**Instructions to follow**:
Where a line of the material includes the string "icon", copy that line.

**Dataset excerpts**:
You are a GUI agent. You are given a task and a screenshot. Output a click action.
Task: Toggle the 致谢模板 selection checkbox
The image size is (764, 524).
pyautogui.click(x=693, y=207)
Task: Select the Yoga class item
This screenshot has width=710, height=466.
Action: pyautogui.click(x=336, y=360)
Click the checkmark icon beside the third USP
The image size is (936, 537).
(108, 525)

--

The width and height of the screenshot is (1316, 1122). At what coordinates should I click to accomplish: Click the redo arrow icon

**Task solution**:
Click the checkmark icon beside the third USP
The width and height of the screenshot is (1316, 1122). At what coordinates should I click to accomplish: Click the redo arrow icon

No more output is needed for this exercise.